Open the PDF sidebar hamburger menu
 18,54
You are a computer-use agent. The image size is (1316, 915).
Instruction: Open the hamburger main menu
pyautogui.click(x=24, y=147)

* [About this task]:
Print the entries again so that each one matches exactly.

* [Output for this task]:
Open the PDF sidebar hamburger menu
 18,54
You are a computer-use agent. The image size is (1316, 915).
Instruction: Open the hamburger main menu
pyautogui.click(x=24, y=147)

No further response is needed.